** START **

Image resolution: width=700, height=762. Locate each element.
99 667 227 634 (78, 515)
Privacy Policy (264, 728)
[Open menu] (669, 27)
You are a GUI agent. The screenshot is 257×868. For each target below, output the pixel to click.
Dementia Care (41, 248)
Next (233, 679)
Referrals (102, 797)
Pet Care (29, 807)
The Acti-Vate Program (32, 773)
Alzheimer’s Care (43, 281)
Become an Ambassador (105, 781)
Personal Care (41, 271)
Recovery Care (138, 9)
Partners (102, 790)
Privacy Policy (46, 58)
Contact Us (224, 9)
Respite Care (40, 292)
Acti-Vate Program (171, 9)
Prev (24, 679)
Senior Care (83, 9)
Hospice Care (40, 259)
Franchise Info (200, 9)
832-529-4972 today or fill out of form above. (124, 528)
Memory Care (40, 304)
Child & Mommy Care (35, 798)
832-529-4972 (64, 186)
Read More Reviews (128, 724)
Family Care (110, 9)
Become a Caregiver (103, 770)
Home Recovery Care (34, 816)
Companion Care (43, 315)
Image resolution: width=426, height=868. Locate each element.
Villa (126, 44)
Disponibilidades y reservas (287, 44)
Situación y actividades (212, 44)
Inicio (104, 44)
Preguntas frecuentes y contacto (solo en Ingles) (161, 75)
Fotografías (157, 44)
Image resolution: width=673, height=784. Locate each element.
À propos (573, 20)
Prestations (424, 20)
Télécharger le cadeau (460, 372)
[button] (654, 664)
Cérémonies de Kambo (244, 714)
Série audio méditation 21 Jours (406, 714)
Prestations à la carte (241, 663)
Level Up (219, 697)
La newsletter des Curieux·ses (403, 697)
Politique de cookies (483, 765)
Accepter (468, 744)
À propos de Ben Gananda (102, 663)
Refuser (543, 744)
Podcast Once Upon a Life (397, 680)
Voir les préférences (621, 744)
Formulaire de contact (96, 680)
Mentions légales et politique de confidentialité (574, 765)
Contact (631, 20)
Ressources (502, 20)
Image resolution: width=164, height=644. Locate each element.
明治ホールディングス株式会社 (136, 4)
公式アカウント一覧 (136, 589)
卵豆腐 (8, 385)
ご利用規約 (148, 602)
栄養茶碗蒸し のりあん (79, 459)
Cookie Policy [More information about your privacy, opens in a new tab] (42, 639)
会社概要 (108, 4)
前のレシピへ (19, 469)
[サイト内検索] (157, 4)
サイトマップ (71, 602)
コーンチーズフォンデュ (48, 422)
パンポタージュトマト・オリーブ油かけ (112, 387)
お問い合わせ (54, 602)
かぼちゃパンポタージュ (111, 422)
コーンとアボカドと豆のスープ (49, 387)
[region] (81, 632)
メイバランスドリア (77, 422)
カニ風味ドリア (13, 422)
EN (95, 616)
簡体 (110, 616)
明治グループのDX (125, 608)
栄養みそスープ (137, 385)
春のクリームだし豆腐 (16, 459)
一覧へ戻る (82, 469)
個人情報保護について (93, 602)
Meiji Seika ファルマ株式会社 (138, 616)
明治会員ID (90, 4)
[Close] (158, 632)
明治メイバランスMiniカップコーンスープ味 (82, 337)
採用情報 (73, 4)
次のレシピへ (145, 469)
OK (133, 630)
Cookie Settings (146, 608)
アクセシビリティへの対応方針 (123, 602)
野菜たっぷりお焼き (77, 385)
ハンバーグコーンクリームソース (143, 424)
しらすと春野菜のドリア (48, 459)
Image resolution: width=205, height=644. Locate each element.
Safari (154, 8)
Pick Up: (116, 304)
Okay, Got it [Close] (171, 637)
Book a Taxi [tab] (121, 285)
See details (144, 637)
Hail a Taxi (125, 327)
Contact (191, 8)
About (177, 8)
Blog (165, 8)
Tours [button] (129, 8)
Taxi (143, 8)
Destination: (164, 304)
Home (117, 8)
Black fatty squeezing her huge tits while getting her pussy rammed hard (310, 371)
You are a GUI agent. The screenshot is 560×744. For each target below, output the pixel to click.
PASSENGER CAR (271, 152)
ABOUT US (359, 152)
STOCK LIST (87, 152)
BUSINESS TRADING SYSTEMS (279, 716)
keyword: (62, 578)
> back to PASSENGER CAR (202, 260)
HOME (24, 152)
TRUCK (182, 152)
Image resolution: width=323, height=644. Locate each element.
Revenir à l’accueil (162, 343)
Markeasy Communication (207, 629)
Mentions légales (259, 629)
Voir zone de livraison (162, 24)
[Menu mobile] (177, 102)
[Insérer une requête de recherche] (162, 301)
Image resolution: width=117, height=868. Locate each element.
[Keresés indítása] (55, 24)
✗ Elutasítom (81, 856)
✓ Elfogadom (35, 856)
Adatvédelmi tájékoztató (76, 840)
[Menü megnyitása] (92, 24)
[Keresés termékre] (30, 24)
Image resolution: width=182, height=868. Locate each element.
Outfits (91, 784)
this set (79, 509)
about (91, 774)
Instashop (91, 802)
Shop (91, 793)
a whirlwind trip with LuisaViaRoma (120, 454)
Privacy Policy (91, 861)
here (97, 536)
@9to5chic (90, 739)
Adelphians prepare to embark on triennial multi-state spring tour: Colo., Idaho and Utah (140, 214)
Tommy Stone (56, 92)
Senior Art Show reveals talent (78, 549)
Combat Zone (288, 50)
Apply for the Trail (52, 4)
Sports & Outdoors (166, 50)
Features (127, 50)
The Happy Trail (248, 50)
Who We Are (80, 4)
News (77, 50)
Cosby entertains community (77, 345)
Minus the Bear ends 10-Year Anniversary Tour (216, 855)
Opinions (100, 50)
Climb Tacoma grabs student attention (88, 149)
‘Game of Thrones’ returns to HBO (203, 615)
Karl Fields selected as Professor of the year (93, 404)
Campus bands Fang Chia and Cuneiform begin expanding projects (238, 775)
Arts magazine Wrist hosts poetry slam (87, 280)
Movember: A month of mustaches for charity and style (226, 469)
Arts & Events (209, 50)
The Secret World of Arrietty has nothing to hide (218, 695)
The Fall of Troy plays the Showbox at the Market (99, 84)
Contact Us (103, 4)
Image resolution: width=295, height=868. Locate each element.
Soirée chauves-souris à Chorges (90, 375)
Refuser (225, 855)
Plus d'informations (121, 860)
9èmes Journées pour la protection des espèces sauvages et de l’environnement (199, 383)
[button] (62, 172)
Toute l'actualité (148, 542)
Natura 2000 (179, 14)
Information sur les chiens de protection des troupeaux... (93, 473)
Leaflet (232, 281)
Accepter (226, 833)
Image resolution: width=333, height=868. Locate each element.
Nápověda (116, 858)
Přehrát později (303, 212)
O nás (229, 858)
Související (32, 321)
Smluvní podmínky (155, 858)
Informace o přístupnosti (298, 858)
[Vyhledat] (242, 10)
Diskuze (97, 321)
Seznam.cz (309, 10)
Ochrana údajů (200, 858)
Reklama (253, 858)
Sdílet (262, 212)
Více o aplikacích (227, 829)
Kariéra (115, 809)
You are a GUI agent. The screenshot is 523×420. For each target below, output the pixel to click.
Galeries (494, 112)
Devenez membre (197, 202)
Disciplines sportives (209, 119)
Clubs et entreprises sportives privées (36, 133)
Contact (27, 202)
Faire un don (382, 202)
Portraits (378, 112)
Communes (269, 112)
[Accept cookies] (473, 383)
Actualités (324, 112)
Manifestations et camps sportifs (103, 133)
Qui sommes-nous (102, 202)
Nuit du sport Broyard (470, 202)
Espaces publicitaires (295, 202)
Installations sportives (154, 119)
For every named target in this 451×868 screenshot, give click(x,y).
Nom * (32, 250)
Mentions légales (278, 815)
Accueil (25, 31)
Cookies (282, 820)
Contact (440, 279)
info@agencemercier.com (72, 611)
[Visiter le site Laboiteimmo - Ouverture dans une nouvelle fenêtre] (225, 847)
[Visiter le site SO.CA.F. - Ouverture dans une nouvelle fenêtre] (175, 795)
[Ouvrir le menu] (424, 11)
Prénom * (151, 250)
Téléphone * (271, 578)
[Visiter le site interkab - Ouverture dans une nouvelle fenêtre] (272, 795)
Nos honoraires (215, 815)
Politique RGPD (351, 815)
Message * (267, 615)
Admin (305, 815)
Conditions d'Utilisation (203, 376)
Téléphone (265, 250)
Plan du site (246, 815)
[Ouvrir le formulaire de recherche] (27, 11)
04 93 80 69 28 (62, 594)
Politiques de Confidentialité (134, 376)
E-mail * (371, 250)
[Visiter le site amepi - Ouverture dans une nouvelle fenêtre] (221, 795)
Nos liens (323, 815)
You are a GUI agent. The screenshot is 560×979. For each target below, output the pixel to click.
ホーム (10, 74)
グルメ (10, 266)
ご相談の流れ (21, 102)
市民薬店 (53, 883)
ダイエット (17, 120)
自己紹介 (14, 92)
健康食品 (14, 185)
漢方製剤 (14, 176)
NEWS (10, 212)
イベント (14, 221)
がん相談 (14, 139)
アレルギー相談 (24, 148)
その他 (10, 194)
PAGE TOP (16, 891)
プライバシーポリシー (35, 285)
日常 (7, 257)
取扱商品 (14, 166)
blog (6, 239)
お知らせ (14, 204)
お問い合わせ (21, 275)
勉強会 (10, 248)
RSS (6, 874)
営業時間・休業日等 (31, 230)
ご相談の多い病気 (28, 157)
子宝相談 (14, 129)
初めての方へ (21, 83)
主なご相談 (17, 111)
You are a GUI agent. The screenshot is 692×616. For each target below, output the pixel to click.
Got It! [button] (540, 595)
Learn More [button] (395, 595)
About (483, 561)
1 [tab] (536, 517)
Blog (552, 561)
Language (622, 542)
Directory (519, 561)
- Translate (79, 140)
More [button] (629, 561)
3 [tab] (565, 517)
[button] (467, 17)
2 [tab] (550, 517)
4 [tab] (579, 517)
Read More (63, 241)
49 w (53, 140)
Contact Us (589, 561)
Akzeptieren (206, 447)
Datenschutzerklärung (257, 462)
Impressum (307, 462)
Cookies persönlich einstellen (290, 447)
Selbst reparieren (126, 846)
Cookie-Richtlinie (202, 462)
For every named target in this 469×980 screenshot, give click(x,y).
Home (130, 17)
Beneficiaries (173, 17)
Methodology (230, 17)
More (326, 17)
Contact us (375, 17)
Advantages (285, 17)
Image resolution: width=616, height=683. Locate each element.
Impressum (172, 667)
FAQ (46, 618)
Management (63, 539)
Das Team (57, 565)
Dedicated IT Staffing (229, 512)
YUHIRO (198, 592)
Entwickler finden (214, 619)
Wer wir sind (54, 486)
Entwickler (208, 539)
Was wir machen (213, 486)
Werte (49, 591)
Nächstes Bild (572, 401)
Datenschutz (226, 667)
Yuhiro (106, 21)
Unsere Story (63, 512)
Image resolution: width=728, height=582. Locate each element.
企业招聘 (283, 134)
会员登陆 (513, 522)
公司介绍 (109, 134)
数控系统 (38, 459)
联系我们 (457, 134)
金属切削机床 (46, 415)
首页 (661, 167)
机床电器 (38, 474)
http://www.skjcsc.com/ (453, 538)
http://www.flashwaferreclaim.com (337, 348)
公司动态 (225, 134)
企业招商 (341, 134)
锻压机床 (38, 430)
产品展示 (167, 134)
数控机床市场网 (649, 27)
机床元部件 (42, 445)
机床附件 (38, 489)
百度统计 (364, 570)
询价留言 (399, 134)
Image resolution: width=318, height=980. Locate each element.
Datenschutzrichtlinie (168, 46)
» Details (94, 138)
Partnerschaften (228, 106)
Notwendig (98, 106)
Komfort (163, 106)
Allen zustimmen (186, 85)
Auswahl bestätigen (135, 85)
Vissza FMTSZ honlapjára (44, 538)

** END **

Exercise requirements: Please return the entries from the line containing "市民薬店 (53, 883)" through the line containing "Das Team (57, 565)", copied verbatim, with both of those lines included.

Reply to the exercise:
市民薬店 (53, 883)
ダイエット (17, 120)
自己紹介 (14, 92)
健康食品 (14, 185)
漢方製剤 (14, 176)
NEWS (10, 212)
イベント (14, 221)
がん相談 (14, 139)
アレルギー相談 (24, 148)
その他 (10, 194)
PAGE TOP (16, 891)
プライバシーポリシー (35, 285)
日常 (7, 257)
取扱商品 (14, 166)
blog (6, 239)
お知らせ (14, 204)
お問い合わせ (21, 275)
勉強会 (10, 248)
RSS (6, 874)
営業時間・休業日等 (31, 230)
ご相談の多い病気 (28, 157)
子宝相談 (14, 129)
初めての方へ (21, 83)
主なご相談 (17, 111)
You are a GUI agent. The screenshot is 692×616. For each target below, output the pixel to click.
Got It! [button] (540, 595)
Learn More [button] (395, 595)
About (483, 561)
1 [tab] (536, 517)
Blog (552, 561)
Language (622, 542)
Directory (519, 561)
- Translate (79, 140)
More [button] (629, 561)
3 [tab] (565, 517)
[button] (467, 17)
2 [tab] (550, 517)
4 [tab] (579, 517)
Read More (63, 241)
49 w (53, 140)
Contact Us (589, 561)
Akzeptieren (206, 447)
Datenschutzerklärung (257, 462)
Impressum (307, 462)
Cookies persönlich einstellen (290, 447)
Selbst reparieren (126, 846)
Cookie-Richtlinie (202, 462)
For every named target in this 469×980 screenshot, give click(x,y).
Home (130, 17)
Beneficiaries (173, 17)
Methodology (230, 17)
More (326, 17)
Contact us (375, 17)
Advantages (285, 17)
Image resolution: width=616, height=683. Locate each element.
Impressum (172, 667)
FAQ (46, 618)
Management (63, 539)
Das Team (57, 565)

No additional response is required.